Ancak Yargıtay’ın hak ihlali kararı veren AYM üyeleri hakkında suç duyurusunda bulunması, Türkiye’nin AKP eliyle bir eşiği daha aştığını gösteriyor.
Daha düne kadar AİHM kararlarının uygulanmasını talep edip beklerken, bugün iktidarın istemediği bir kararı veren ülkenin en yüksek mahkemesinin üyelerinin suçlandığına şahit oluyoruz.
Bundan böyle AYM üyesinden sıradan bir mahkeme başkanına kadar hiçbir hakim, kanuna, kitaba ve vicdanına göre karar veremeyecektir. Bu, AKP’nin yarattığı paralel yargı vesayetinin nelere cüret edeceğini göstermesi bakımından önemlidir ve bir ilk olarak tarihe geçecektir.
Aslında yargıda bugün yaşadığımız gelişmelerin temelinde Türkiye’nin belki de en uğursuz günü olan 12 Eylül’ün yıl dönümünde, 2010 yılında yapılan referandumda yapılan değişiklikler var.
Fethullah’ın “ölüleri bile mezarından kaldırıp evet oyu verdirin” dediği, HS(Y)K’nın yapısının AKP ve Fethullahçılar lehine değiştirilip yargıda siyasallaşmanın önünün açıldığı referandumdan sonra Türkiye’de hukuk her geçen gün ölürken, yargıdaki partizanlık da her geçen gün arttı. Yani bu işi Fethullahçılar başlattı ancak AKP devam ettirerek bugünlere kadar getirdi.
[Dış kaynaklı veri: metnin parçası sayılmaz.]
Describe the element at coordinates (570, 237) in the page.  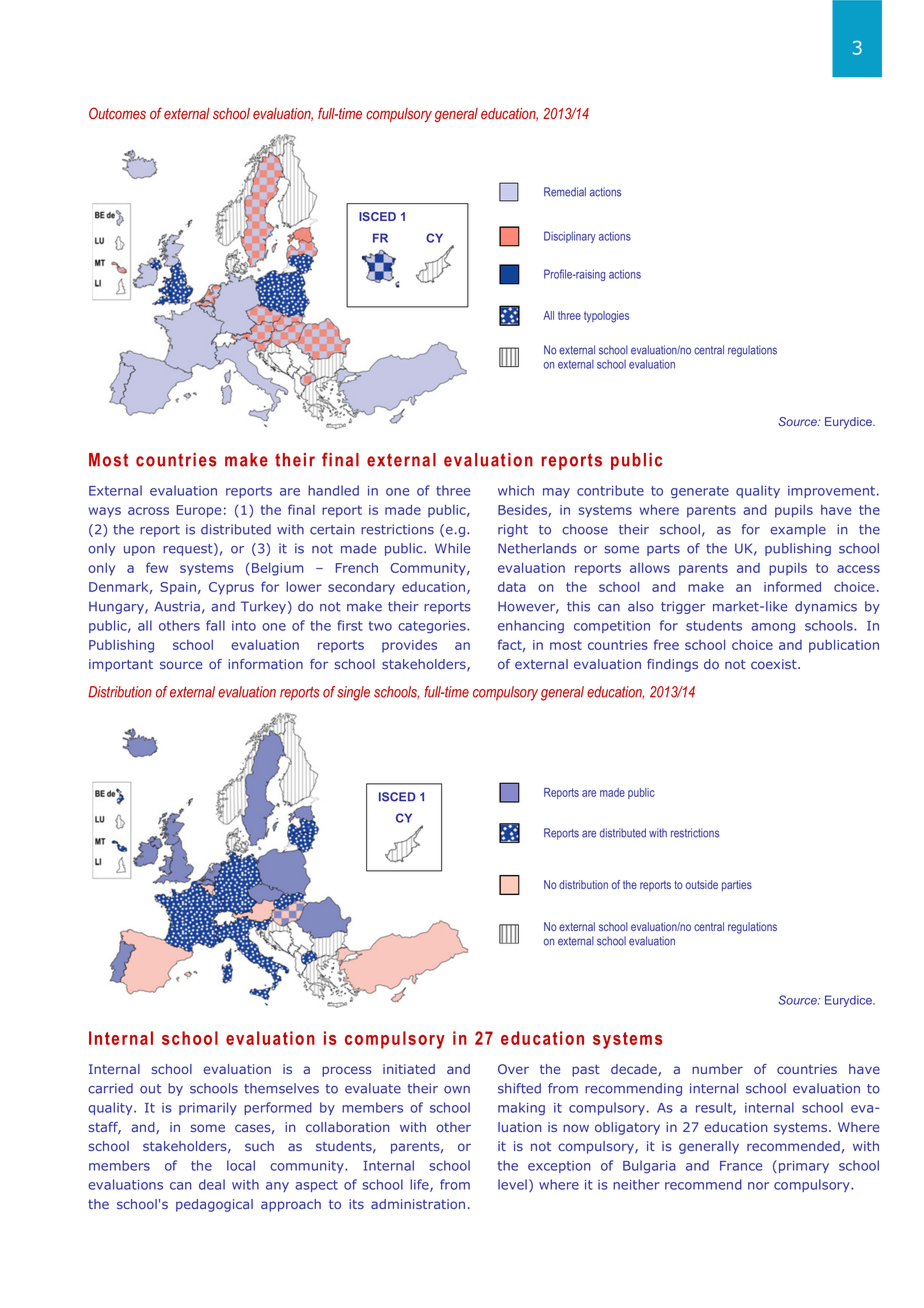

Erdoğan’ın “kararlarını tanımıyorum” dediği, Bahçeli’nin ortalama ayda bir kez kapatılmasını istediği, yerel mahkemenin bile kararını takmadığı AYM, en sonunda verdiği bir karardan dolayı suçlu ilan edildi. Yarın bir gün hak ihlali kararı veren AYM üyeleriyle Can Atalay’ı aynı terör örgütünde görürsek şaşırmayalım.
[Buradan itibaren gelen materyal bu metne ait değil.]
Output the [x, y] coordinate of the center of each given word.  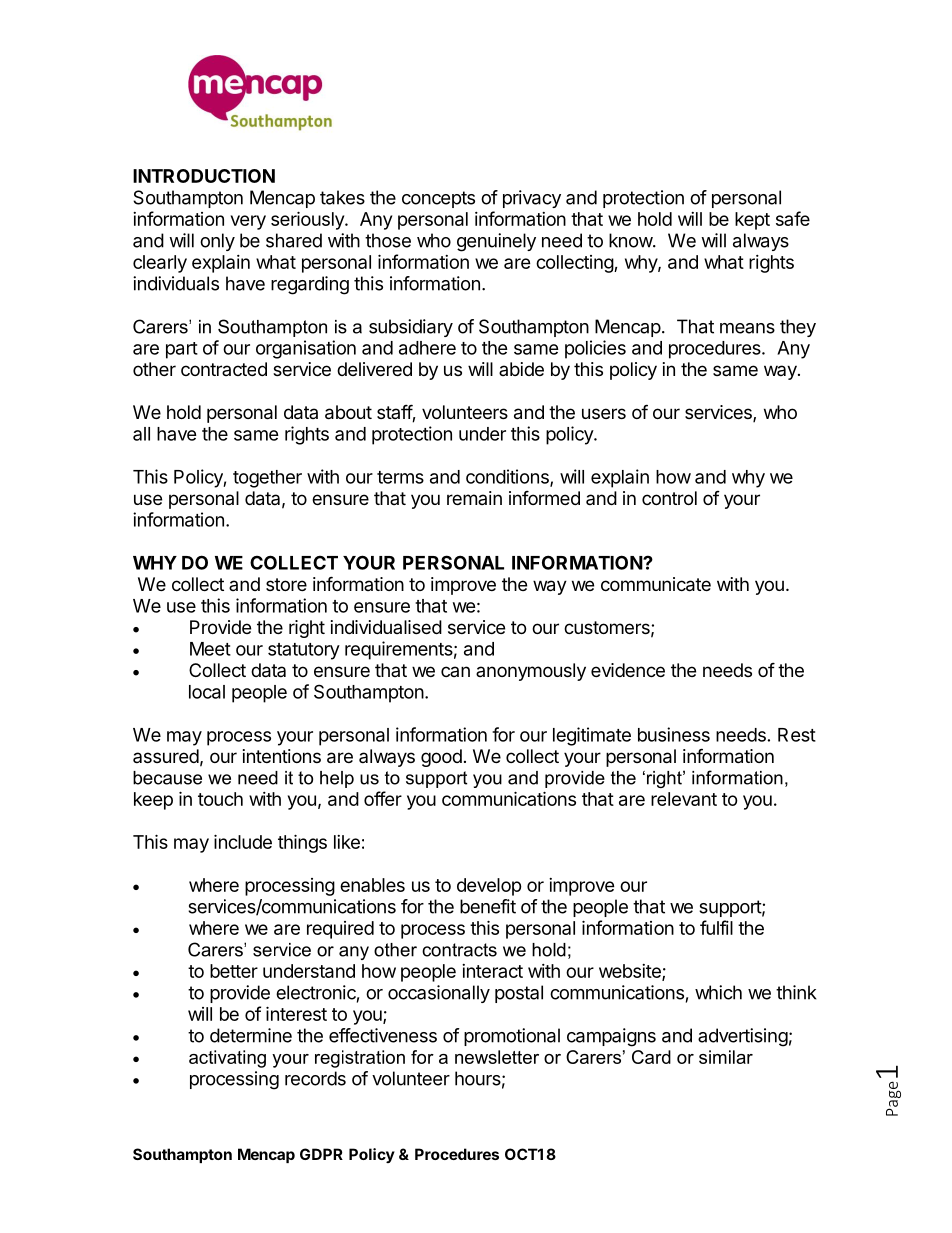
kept [752, 221]
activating [227, 1059]
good [441, 758]
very [248, 222]
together [267, 479]
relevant [684, 799]
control [669, 498]
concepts [438, 199]
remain [474, 498]
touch [220, 799]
Bugün mağdur oldular diye kimse AYM’yi ve üyelerini de masum sanmasın. İşlerin bu noktaya gelmesinde onların da payı var. Bugün bir anayasal darbeden, bir hukuk darbesinden bahsediyorsak, Anayasa’nın uygulanmamasından şikayetçiysek, bunun en başta gelen sorumlularından biri de AYM’dir. Kendileri defalarca Anayasaya aykırı karar vererek zaten sürecin bu noktaya kadar gelmesini sağladılar. Ancak bunda payları var diye de “oh olsun” diyecek halimiz yok. Türkiye’de hukuk yok edilince, olan onlardan daha çok bize olacak.
Yargıtay’ın hak ihlali kararı veren AYM üyeleri hakkında yaptıkları suç duyurusu, Türkiye’de AYM’nin hiçbir işlevinin kalmadığını göstermiştir. Bu, AYM’nin fiili olarak kapatılması anlamına gelmektedir. Madem çalıştırmayacaksınız, tamamen kapatın da kimseyi oyalamayın.
Yargıtay’ın AYM üyeleri hakkında yaptığı suç duyurusu, dönüp dolaşıp kendilerini vuracak bir uygulamanın başlangıcını oluşturdu. Suç duyurusunda bulunan Yargıtay 3. Ceza Dairesi, diyelim ki bir dava hakkında bozma kararı verdi ve mahkemeye gönderdi. Kararı alan yerel mahkeme, kararı uygulamayacağı gibi kararı veren Yargıtay 3. Daire üyeleri hakkında suç duyurusunda da bulunabilir artık. Ne de olsa bunun yolu bizzat 3. Daire tarafından açıldı.
Velhasılıkelam, yargının tepesinde yaşanan gelişmeler, devletin tepe noktasında yeni bir savaşın ve hesaplaşmanın başladığının ilk işaretleridir. Bunun henüz ne olduğu tam olarak bilinmese de etkilerinin tüm Türkiye’yi derinden sarsacağı kesin.